▶ **PROBLEM DESCRIPTION**
Can you copy the records from the line containing "The height and" through the end of the records, word for word, leaving out the pictures?

▶ **DATA ENTRIES**

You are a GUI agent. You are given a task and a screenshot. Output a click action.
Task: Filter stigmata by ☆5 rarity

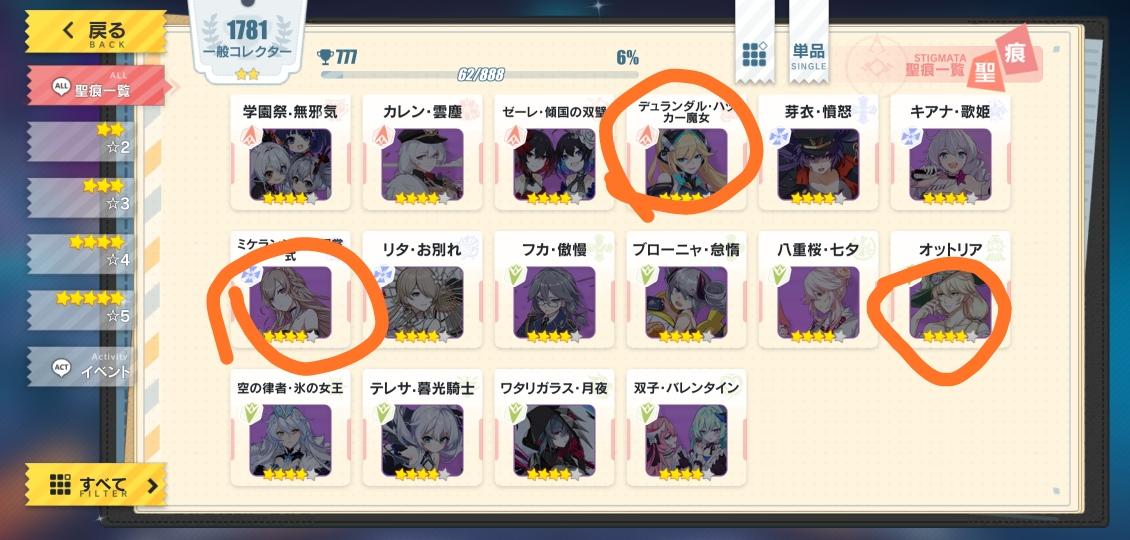(81, 309)
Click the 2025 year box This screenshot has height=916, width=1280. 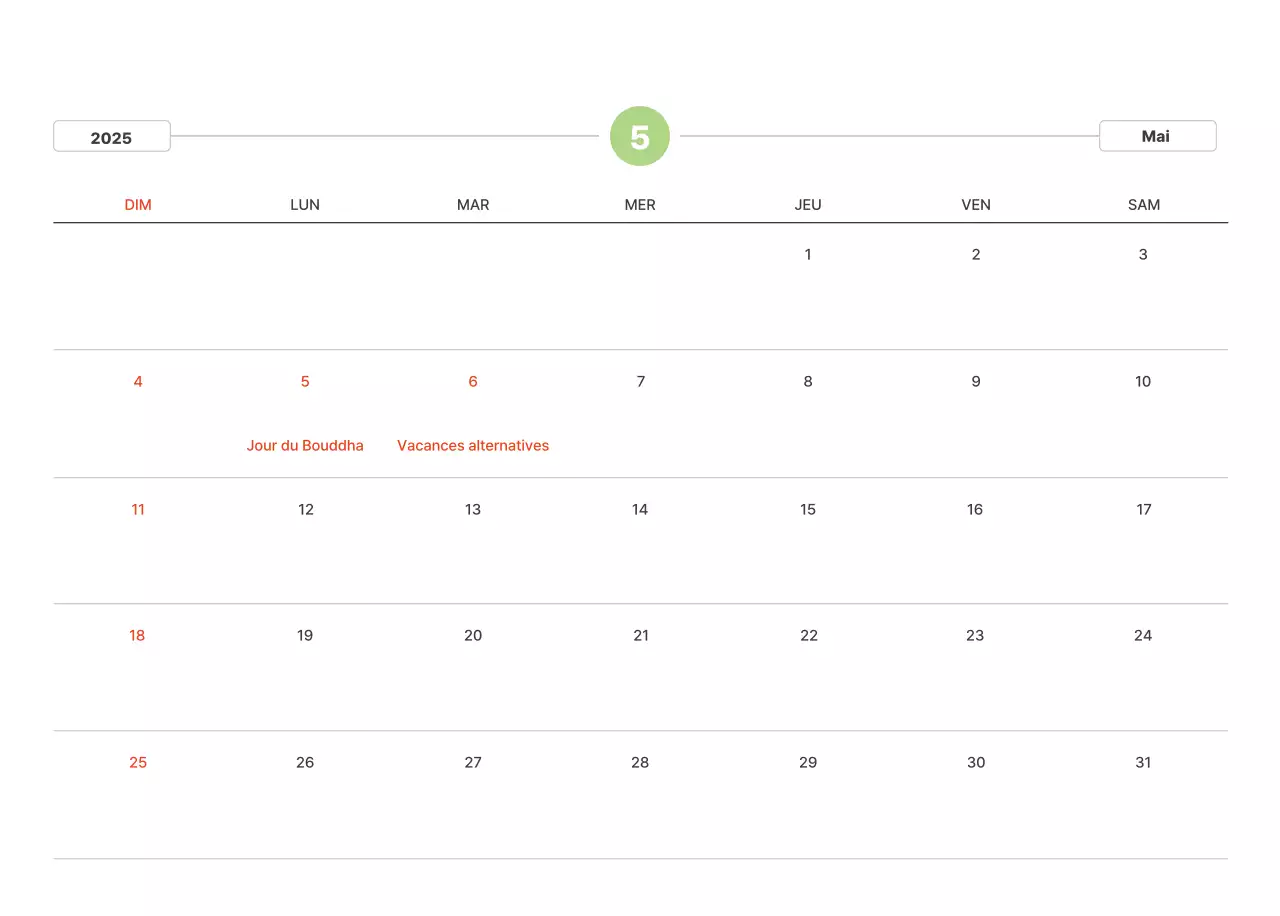pos(112,137)
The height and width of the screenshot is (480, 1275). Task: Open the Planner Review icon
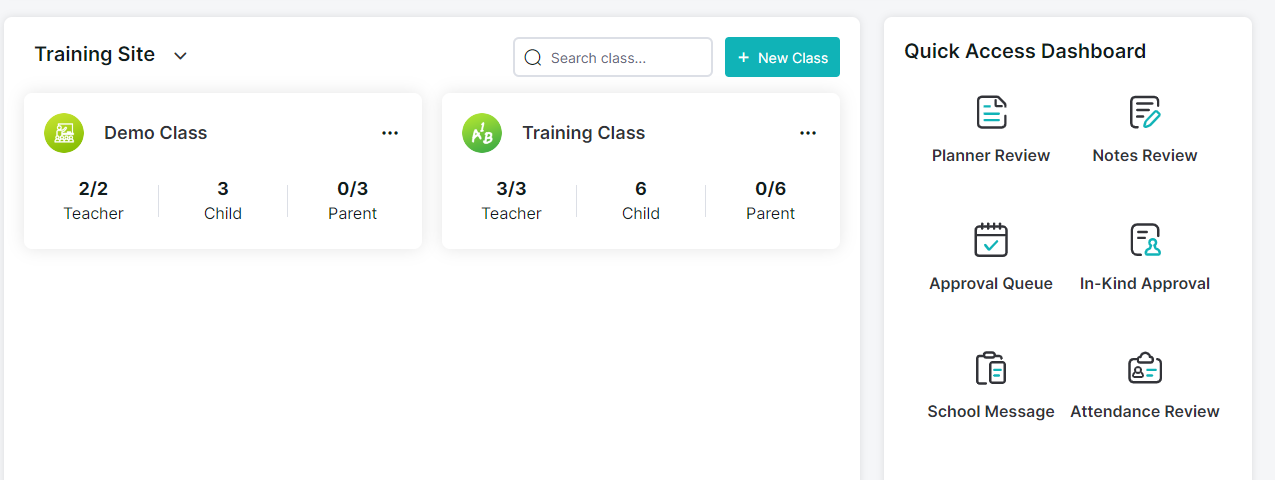click(991, 112)
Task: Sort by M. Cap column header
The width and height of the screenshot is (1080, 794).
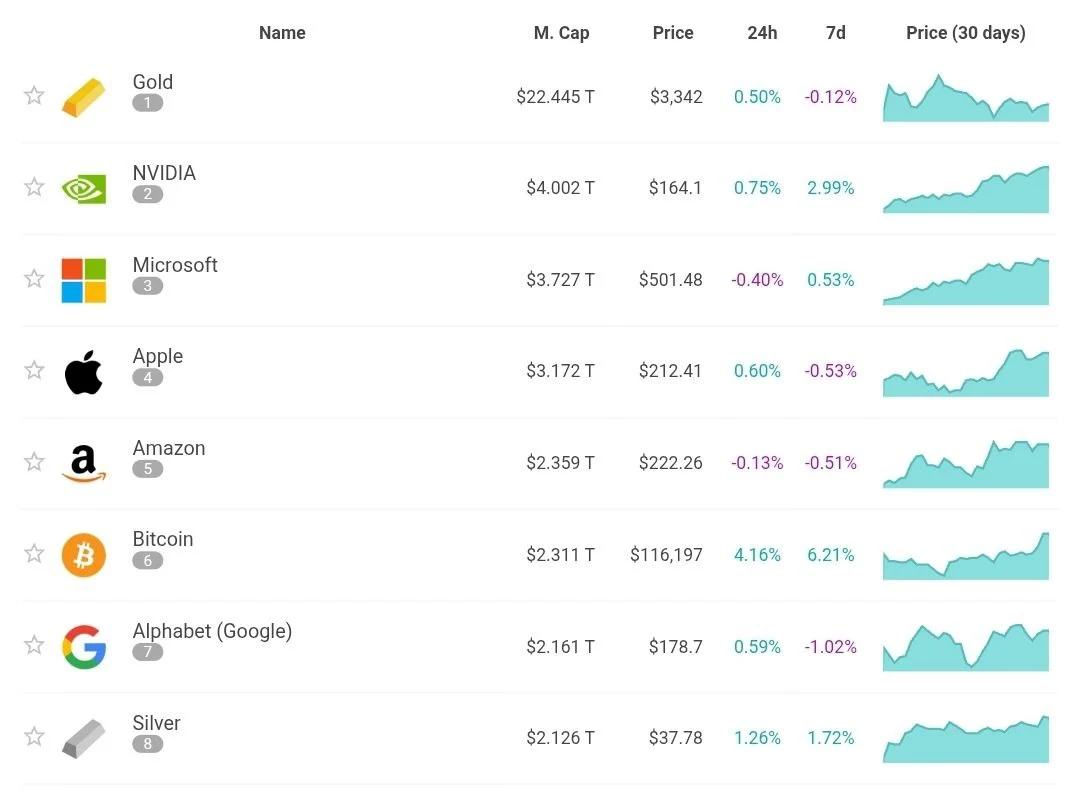Action: [561, 33]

▶ **ANSWER TO THE PROBLEM**
The height and width of the screenshot is (480, 1275). Task: Open the Planner Review icon
click(991, 112)
Task: Sort by M. Cap column header
The width and height of the screenshot is (1080, 794).
Action: [561, 33]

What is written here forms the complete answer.